§ Your task:
With the line containing "Educação (23, 49)" as the start and the line containing "esport (1278, 909)" as the end, transcribe that span of the entries below exactly, including both.

(Pixel coordinate grounding data)
- - - -

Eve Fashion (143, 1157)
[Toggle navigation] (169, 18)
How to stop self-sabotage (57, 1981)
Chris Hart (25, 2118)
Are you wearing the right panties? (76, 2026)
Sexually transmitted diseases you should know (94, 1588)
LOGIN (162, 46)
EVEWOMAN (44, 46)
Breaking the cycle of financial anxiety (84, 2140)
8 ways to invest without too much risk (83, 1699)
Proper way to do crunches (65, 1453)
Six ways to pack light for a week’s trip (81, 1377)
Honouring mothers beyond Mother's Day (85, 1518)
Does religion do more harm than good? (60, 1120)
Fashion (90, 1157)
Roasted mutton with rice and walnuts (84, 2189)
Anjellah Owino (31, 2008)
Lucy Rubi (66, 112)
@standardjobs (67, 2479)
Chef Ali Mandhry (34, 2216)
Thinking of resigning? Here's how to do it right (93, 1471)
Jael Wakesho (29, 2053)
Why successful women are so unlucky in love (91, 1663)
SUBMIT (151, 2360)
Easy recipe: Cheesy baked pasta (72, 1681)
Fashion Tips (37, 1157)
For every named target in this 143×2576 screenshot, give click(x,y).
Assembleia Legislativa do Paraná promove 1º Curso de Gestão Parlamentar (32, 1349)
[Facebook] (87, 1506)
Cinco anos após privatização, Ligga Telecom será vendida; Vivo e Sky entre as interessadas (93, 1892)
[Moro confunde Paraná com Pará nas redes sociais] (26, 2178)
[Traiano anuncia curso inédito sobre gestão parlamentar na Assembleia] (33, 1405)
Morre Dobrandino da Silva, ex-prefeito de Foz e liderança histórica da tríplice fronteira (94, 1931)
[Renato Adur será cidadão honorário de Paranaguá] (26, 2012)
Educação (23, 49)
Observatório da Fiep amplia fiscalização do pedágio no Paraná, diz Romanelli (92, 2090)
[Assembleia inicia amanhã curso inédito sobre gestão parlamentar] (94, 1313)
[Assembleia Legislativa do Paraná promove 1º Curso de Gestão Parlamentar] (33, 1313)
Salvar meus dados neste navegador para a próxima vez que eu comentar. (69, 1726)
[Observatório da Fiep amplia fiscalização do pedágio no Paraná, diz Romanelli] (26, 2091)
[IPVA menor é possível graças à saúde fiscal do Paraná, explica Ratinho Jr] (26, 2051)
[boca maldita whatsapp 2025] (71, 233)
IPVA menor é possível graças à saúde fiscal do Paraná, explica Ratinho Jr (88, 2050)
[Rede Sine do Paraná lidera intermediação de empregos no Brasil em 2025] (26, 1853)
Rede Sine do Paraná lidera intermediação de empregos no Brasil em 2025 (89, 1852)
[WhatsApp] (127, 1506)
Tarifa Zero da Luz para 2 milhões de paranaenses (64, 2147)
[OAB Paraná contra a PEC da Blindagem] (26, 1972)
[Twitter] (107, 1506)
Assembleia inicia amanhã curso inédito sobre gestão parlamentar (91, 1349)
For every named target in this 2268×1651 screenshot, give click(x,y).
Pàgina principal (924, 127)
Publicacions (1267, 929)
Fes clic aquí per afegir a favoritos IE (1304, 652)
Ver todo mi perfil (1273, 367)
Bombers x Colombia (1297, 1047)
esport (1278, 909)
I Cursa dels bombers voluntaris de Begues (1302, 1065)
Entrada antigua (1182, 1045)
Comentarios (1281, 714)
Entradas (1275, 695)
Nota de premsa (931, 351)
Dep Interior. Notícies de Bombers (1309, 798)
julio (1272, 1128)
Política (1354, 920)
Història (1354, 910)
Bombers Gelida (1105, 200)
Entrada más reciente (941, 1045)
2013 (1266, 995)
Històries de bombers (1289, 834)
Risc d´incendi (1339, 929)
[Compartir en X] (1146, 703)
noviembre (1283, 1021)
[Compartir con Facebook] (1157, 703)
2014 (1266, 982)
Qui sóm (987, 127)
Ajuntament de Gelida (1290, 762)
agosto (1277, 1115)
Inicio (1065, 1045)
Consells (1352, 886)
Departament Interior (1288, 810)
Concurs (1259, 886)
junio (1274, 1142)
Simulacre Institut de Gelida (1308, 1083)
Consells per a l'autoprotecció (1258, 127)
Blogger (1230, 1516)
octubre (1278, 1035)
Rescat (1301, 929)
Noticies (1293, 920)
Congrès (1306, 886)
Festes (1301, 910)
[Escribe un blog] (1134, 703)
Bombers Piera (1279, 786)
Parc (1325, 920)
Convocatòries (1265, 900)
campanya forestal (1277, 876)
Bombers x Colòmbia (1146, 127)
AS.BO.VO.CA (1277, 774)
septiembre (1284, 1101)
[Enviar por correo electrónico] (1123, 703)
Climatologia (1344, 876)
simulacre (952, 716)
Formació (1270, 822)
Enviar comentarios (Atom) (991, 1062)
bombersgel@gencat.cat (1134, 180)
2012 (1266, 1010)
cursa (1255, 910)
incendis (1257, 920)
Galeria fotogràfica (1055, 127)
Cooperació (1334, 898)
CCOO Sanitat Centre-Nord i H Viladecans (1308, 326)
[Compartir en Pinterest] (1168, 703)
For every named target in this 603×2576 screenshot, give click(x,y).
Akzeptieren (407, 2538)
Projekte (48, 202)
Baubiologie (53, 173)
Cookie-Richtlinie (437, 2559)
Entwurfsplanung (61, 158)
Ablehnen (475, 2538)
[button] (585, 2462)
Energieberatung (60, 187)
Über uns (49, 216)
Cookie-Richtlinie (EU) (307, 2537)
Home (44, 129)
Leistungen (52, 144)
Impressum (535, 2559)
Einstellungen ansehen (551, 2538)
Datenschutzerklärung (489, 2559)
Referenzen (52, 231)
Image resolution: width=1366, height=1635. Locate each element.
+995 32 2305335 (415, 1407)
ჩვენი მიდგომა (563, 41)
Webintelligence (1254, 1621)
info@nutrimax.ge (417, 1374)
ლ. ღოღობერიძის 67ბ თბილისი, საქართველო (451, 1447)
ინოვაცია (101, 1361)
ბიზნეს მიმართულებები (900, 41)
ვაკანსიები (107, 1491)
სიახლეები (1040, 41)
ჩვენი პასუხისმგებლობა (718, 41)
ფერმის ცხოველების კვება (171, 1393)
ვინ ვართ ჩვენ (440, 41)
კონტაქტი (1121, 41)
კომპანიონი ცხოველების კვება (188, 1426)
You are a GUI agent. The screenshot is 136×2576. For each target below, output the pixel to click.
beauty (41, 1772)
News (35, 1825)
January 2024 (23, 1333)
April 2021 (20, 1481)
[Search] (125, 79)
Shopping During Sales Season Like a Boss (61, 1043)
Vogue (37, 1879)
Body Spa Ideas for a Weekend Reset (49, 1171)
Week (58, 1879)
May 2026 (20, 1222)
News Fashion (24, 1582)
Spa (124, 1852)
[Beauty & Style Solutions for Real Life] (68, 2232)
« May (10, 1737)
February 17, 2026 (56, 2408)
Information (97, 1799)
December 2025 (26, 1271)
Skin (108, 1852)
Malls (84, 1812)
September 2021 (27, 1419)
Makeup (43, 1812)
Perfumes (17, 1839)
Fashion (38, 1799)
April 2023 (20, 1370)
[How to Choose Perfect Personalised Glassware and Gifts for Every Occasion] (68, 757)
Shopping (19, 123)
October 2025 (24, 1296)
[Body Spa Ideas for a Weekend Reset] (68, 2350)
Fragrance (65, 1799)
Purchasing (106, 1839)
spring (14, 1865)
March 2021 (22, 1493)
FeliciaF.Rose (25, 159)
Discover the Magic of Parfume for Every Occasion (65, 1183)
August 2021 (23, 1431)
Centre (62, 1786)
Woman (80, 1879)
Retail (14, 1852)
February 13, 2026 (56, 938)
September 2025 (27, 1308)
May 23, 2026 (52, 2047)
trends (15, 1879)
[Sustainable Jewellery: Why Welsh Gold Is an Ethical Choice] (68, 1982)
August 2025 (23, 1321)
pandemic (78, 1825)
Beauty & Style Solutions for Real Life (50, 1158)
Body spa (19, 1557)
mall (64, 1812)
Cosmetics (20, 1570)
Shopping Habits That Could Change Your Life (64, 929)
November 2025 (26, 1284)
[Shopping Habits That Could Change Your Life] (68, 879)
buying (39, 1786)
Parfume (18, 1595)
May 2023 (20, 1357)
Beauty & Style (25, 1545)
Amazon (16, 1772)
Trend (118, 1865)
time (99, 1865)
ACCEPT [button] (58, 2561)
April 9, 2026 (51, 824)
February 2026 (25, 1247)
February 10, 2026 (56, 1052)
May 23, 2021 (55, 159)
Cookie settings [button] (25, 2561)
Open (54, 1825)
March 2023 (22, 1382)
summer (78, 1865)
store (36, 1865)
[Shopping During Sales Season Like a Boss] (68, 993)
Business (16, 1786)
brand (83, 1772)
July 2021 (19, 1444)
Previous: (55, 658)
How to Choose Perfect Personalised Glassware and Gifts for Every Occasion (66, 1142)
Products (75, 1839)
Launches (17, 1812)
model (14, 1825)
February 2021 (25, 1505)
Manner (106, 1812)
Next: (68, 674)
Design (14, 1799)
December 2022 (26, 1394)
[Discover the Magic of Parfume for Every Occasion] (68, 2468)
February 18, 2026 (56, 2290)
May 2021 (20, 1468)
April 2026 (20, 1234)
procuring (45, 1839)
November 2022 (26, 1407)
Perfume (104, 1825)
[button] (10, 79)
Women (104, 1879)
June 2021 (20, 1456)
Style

- - - -

§ Response for this exercise:
Educação (23, 49)
Observatório da Fiep amplia fiscalização do pedágio no Paraná, diz Romanelli (92, 2090)
[Assembleia inicia amanhã curso inédito sobre gestão parlamentar] (94, 1313)
[Assembleia Legislativa do Paraná promove 1º Curso de Gestão Parlamentar] (33, 1313)
Salvar meus dados neste navegador para a próxima vez que eu comentar. (69, 1726)
[Observatório da Fiep amplia fiscalização do pedágio no Paraná, diz Romanelli] (26, 2091)
[IPVA menor é possível graças à saúde fiscal do Paraná, explica Ratinho Jr] (26, 2051)
[boca maldita whatsapp 2025] (71, 233)
IPVA menor é possível graças à saúde fiscal do Paraná, explica Ratinho Jr (88, 2050)
[Rede Sine do Paraná lidera intermediação de empregos no Brasil em 2025] (26, 1853)
Rede Sine do Paraná lidera intermediação de empregos no Brasil em 2025 (89, 1852)
[WhatsApp] (127, 1506)
Tarifa Zero da Luz para 2 milhões de paranaenses (64, 2147)
[OAB Paraná contra a PEC da Blindagem] (26, 1972)
[Twitter] (107, 1506)
Assembleia inicia amanhã curso inédito sobre gestão parlamentar (91, 1349)
For every named target in this 2268×1651 screenshot, give click(x,y).
Pàgina principal (924, 127)
Publicacions (1267, 929)
Fes clic aquí per afegir a favoritos IE (1304, 652)
Ver todo mi perfil (1273, 367)
Bombers x Colombia (1297, 1047)
esport (1278, 909)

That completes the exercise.